**Provided passage**

Loading dictionary object causing memory spike - python

I have a dictionary object with about 60,000 keys that I cache and access in my Django view. The view provides basic search functionality where I look for a search term in the dictionary like so:
projects_map = cache.get('projects_map')
projects_map.get('search term')
However, just grabbing the cached object (in line 1) causes a a giant spike in memory usage on the server - upwards of 100MBs sometimes - and the memory isn't released even after the values are returned and the template rendered.
How can I keep the memory from jacking up like this? Also, I've tried explicitly deleting the object after I grab the value but even that doesn't release the memory spike.
Any help is greatly appreciated.
Update: Solution I ultimately implemented
I decided to implement my own indexing table in which I store the keys and their pickled value. Now, instead of using get() on a dictionary, I use:
ProjectsIndex.objects.get(index_key=<search term>)
and unpickle the value. This seems to take care of the memory issue as I'm no longer loading a giant object into memory. It adds another small query to the page but that's about it. Seems to be the perfect solution...for now.

..what about using some appropriate service for caching, such as redis or memcached instead of loading the huge object in memory python-side? This way, you'll even have the ability to scale on extra machines, should the dictionary grow more..

**Required actions**
1 - Reproduce the Django caching thread from "However, just grabbing" up to and including "perfect solution...for now.", switching "pickled value" to "serialized value".
2 - How would you summarize the Django caching thread in two sentences?
The records come from a separate source and are unrelated to the Django caching thread.

**Data shown**
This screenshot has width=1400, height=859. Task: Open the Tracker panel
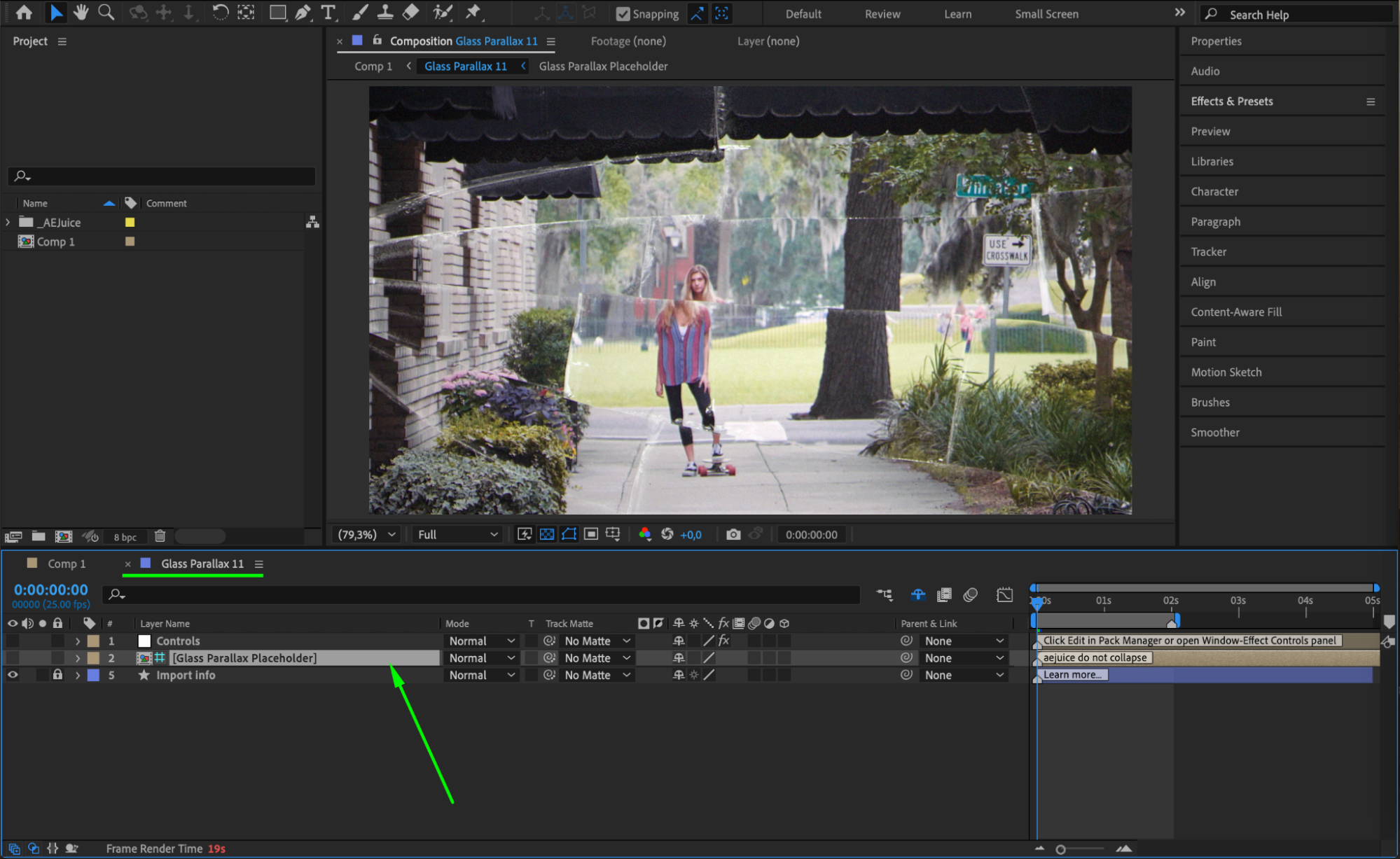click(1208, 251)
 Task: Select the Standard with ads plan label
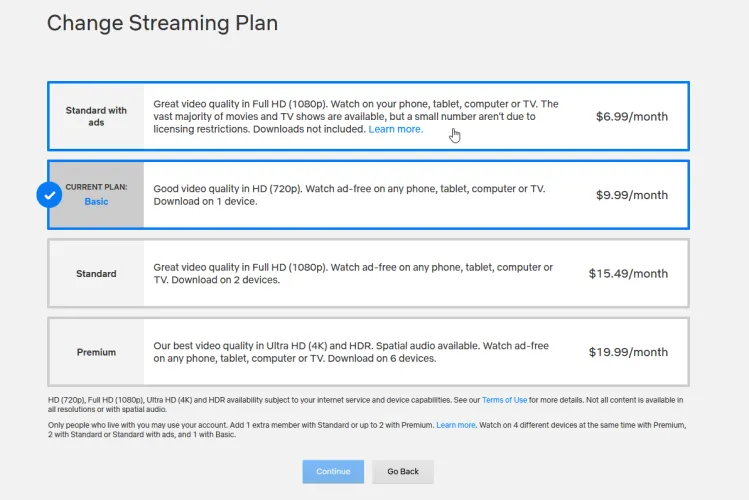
...
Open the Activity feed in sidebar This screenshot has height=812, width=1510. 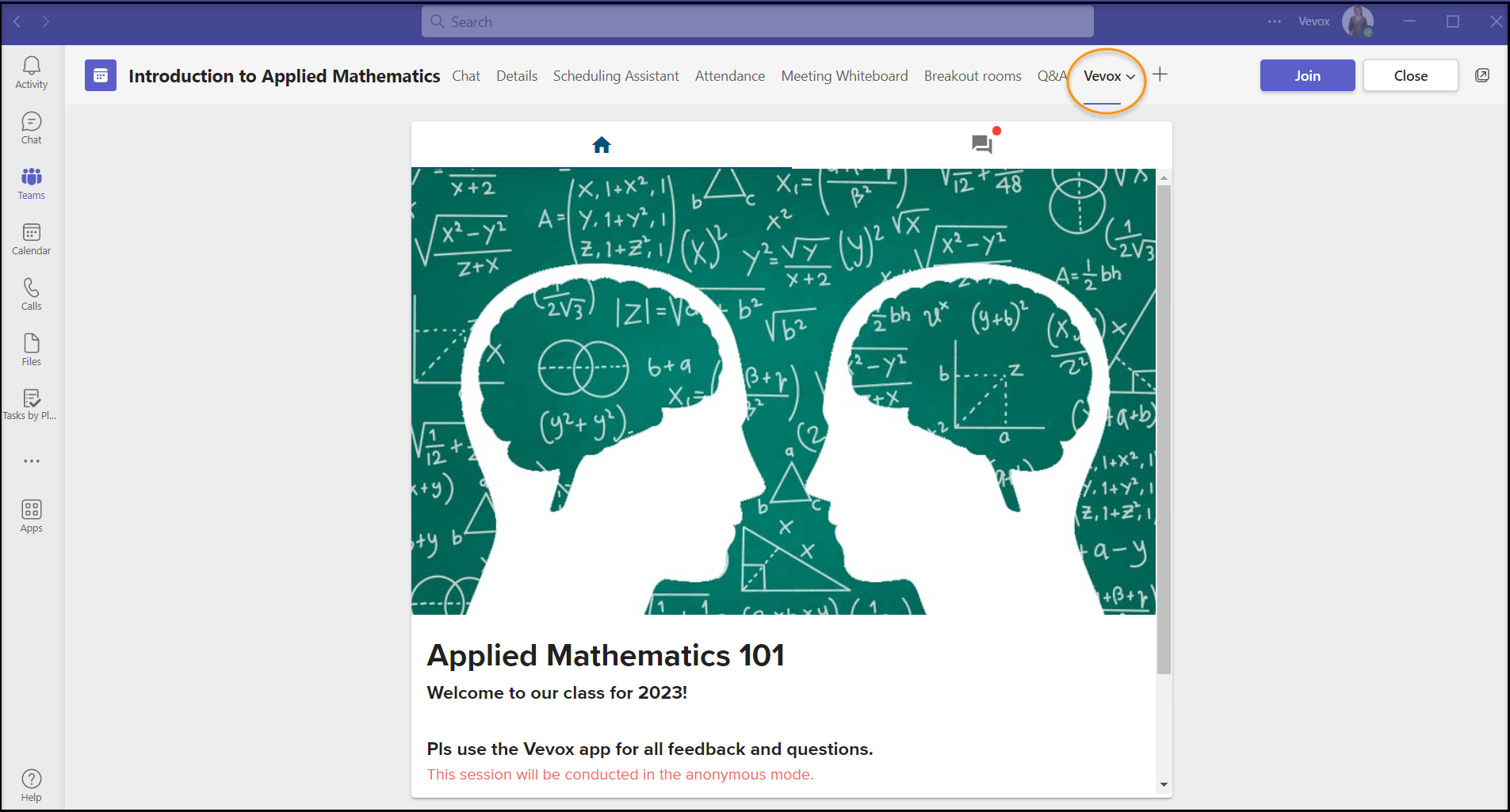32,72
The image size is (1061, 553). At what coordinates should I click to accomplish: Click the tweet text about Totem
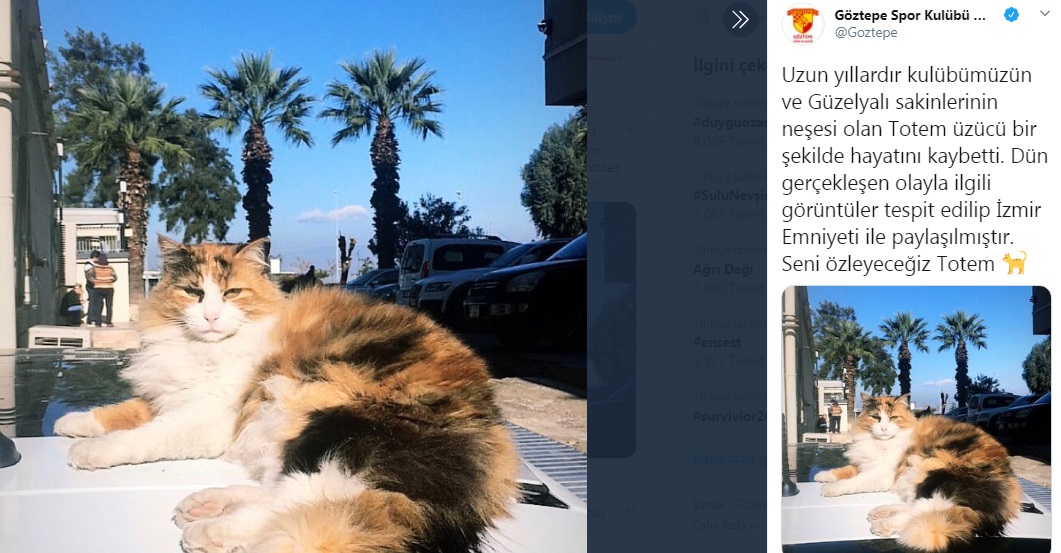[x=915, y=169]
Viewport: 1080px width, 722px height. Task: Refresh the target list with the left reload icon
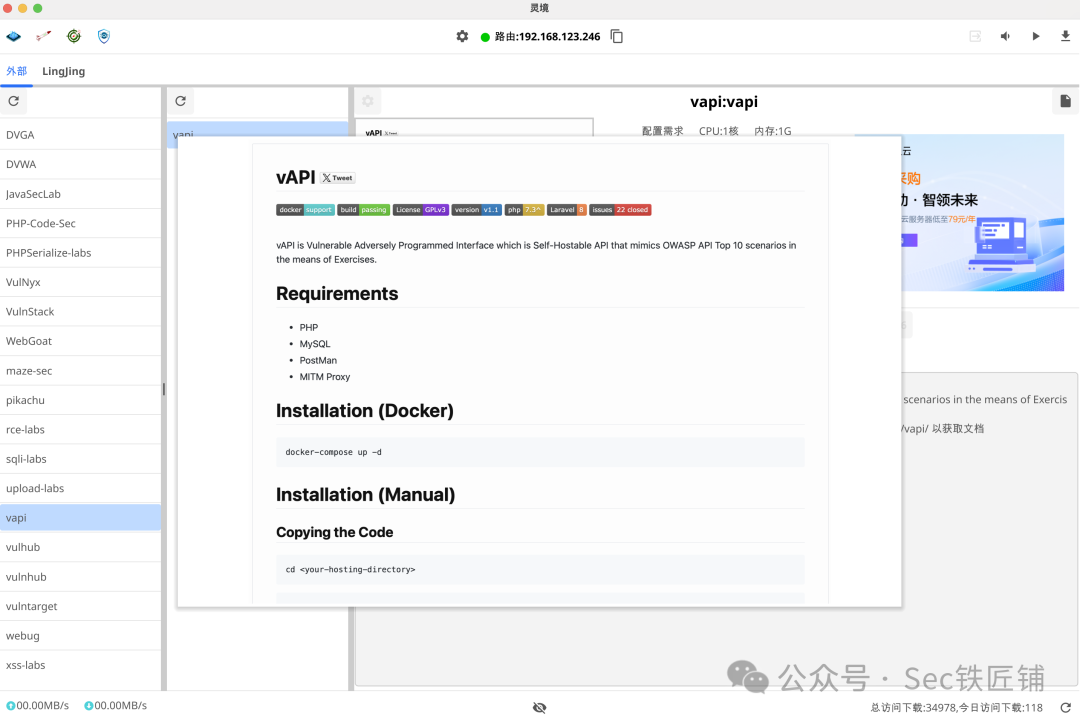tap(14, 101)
* * *
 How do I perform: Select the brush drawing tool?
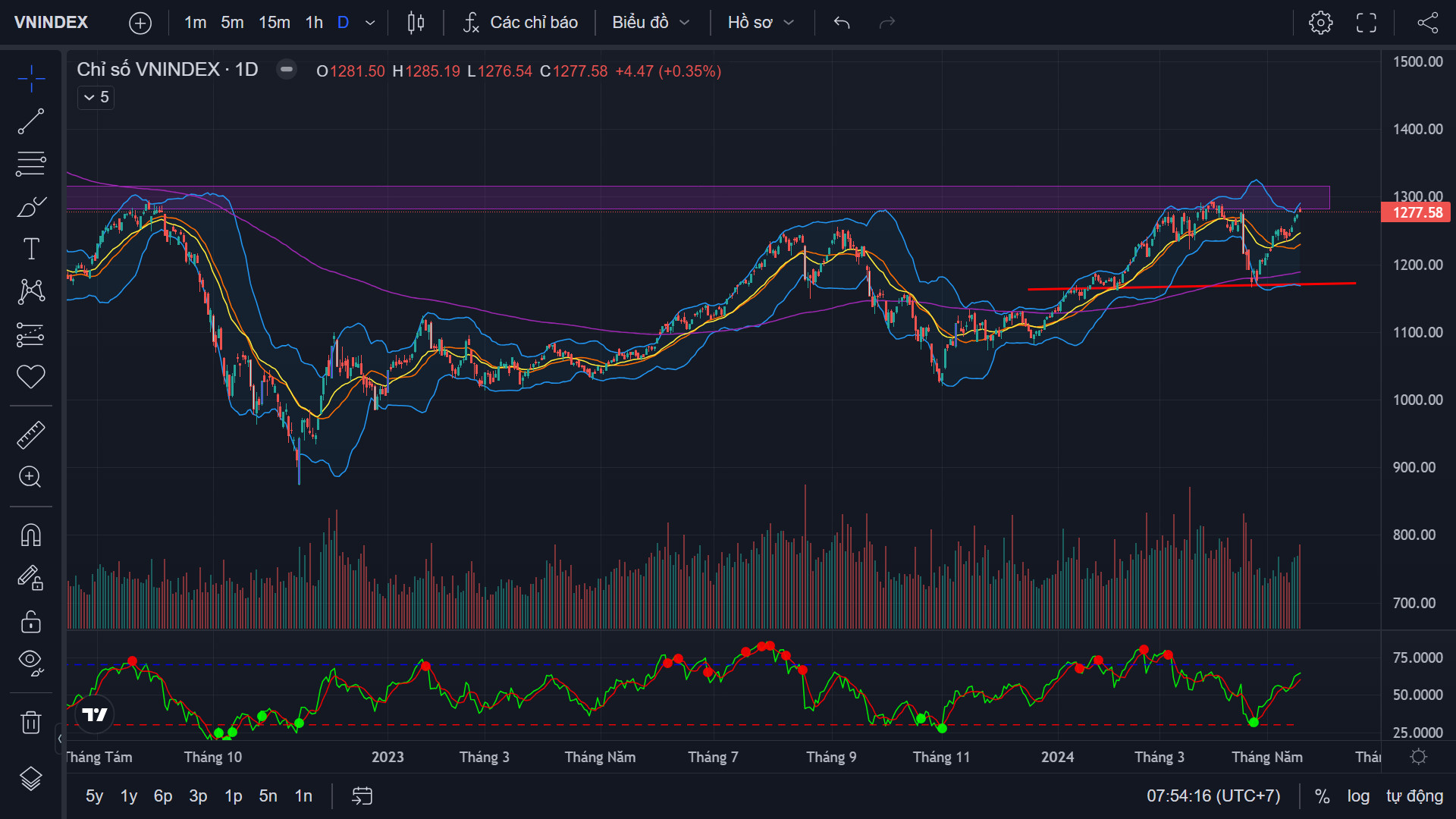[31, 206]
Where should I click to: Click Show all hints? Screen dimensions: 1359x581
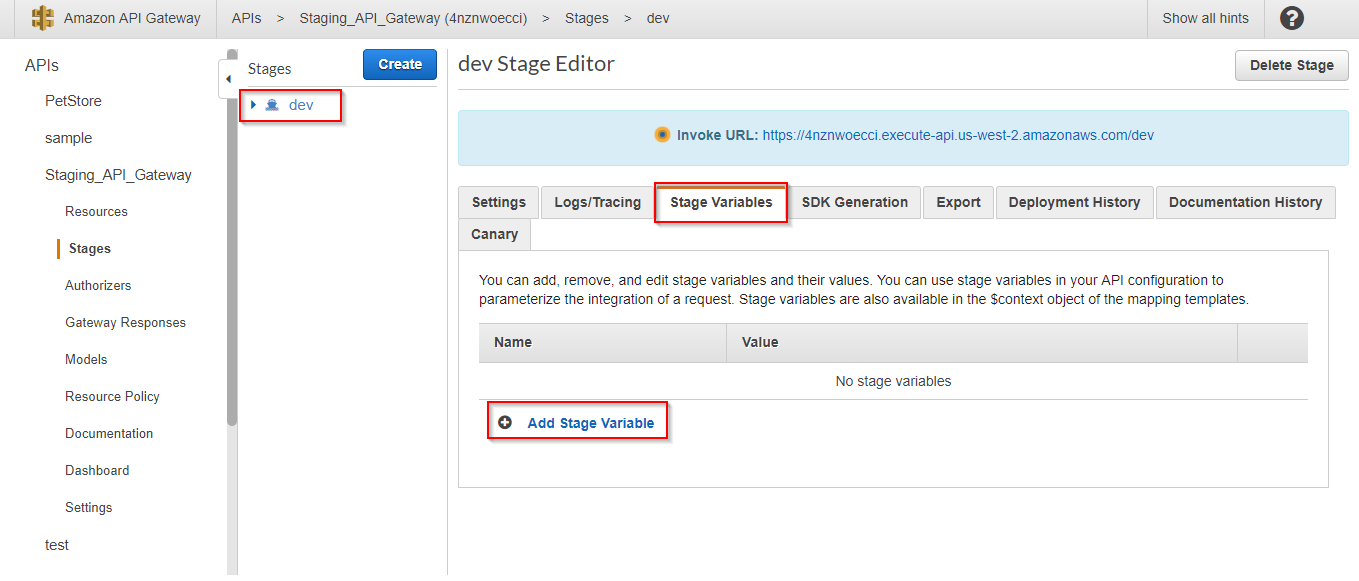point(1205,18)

**Replies**
1 -
However, just grabbing the cached object (in line 1) causes a a giant spike in memory usage on the server - upwards of 100MBs sometimes - and the memory isn't released even after the values are returned and the template rendered.
How can I keep the memory from jacking up like this? Also, I've tried explicitly deleting the object after I grab the value but even that doesn't release the memory spike.
Any help is greatly appreciated.
Update: Solution I ultimately implemented
I decided to implement my own indexing table in which I store the keys and their serialized value. Now, instead of using get() on a dictionary, I use:
ProjectsIndex.objects.get(index_key=<search term>)
and unpickle the value. This seems to take care of the memory issue as I'm no longer loading a giant object into memory. It adds another small query to the page but that's about it. Seems to be the perfect solution...for now.

2 - In a Django view, fetching a cached dictionary of about 60,000 keys causes a memory spike of sometimes over 100MB that is not released, even when the object is explicitly deleted. The poster switched to an indexing table of keys and pickled values queried per search, which seems to resolve the issue at the cost of one small extra query, while a reply suggests a caching service such as redis or memcached instead.